Dissociation of Carbonic Acid :-
In Transport of Respiratory Gases, Carbonic acid (H2CO3) formed in red blood cells dissociates into H+ and bicarbonate ions (H+ and HCO3-) in a fraction of a second. Due to the hemoglobin protein’s potent acid-base buffering properties, the majority of H+ ions in red blood cells bind to it. Subsequently, the HCO3- ions leave the red blood cells in higher proportion and disperse into the plasma, to be replaced by the chloride ions upon entering the red blood cells. This diffusion is made possible by the presence of special bicarbonate-chloride carrier proteins in the red blood cell membrane, which transport these two ions in the opposite direction at high speed. Thus, the chloride content of venous red blood cells is higher than that of arterial red blood cells, a phenomenon called chloride shift. The reversible binding of CO2 to water in red blood cells under the influence of carbonic anhydrase accounts for about 70% of the CO2 transported from the tissues to the lungs. This CO2 transport route is therefore the most important. In fact, when animals are given carbonic anhydrase inhibitors (such as acetazolamide) to block the action of carbonic anhydrase in red blood cells, CO2 transport from the tissues becomes so poor that tissue Pco2 values can rise to 80 mmHg, higher than normal (normal is 45 mmHg).
3. As (30%) carbamino compounds :-
Transport of Respiratory Gases- CO2 reacts directly with water as well as with amine radicals on the hemoglobin molecule to form the compound carbaminohemoglobin (CO2Hgb). This binding of CO2 to hemoglobin is a loosely bound and reversible reaction, so CO2 is readily released into the alveoli, where PCO2 levels are lower than in the pulmonary capillaries. Similar reactions between small levels of CO2 and plasma proteins occur in the tissue capillaries. Because the amount of these proteins in blood is only one-quarter of the amount of hemoglobin, this reaction is not critical for CO2 transport.
The amount of CO2 that can be transported from peripheral tissues to the lungs by a combination of carbamino with hemoglobin and plasma proteins is about 30% of the total amount transported, i.e. typically about 1.5 ml of CO2 per 100 ml of blood. However, because this reaction is much slower than the reaction of CO2 with water in red blood cells, it is questionable whether this carbamino mechanism transports more than 20% of the total CO2 under normal conditions.
Carbon Dioxide Dissociation Curve :-
In blood, carbon dioxide is carried as a physical solution that binds to hemoglobin, plasma proteins, and water. Carbon dioxide’s partial pressure determines how much of it binds to blood.

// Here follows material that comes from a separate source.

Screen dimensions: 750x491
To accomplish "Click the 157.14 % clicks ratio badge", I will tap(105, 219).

The relationship between the partial pressure of carbon dioxide and the amount of carbon dioxide that binds to blood is depicted by the carbon dioxide dissociation curve. According to a normal carbon dioxide dissociation curve, the blood’s carbon dioxide content is 48 milliliters per cent at a partial pressure of 40 mmHg, 52 milliliters per cent at a partial pressure of 48 mmHg, and 70 milliliters per cent at a partial pressure of approximately 100 mmHg.

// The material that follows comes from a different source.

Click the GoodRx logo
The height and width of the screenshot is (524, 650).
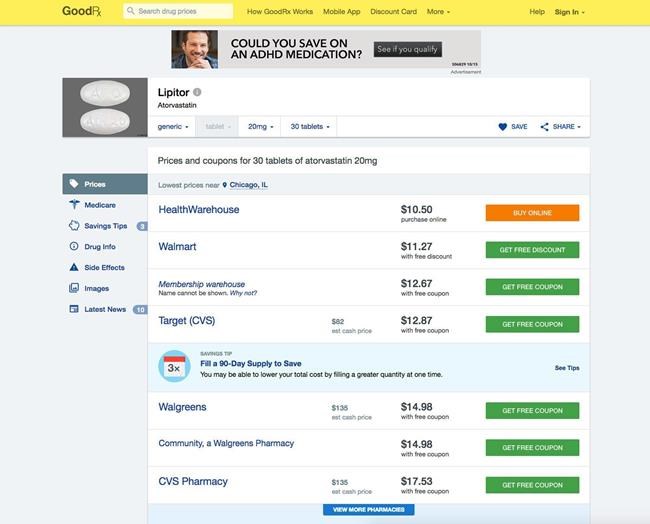84,11
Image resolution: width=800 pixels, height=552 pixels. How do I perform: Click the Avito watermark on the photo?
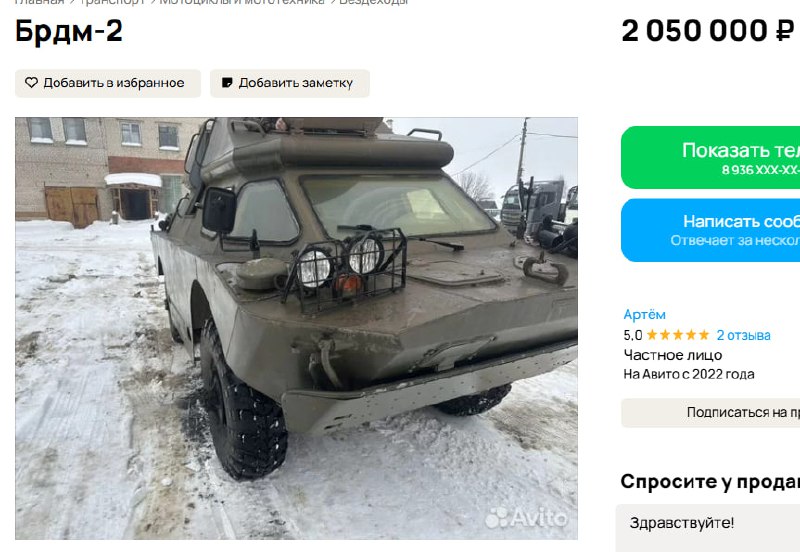click(x=526, y=517)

The Haldane effect is the displacement of carbon dioxide from hemoglobin due to the binding of oxygen to hemoglobin. A blood oxygen level that is too high leads the carbon dioxide dissociation curve to move to the right.
The Haldane effect’s causes When hemoglobin binds to oxygen, it becomes extremely acidic. This causes hemoglobin to lose its carbon dioxide content in two ways:
1. Hemoglobin that is extremely acidic has little propensity to bind carbon dioxide. The blood’s carbon dioxide is eliminated as a result.
2. Acidity causes excess hydrogen ions to be released. The breakdown products of the carbonic acid are the fluid and carbon dioxide. Carbon dioxide is released by the blood into the alveoli.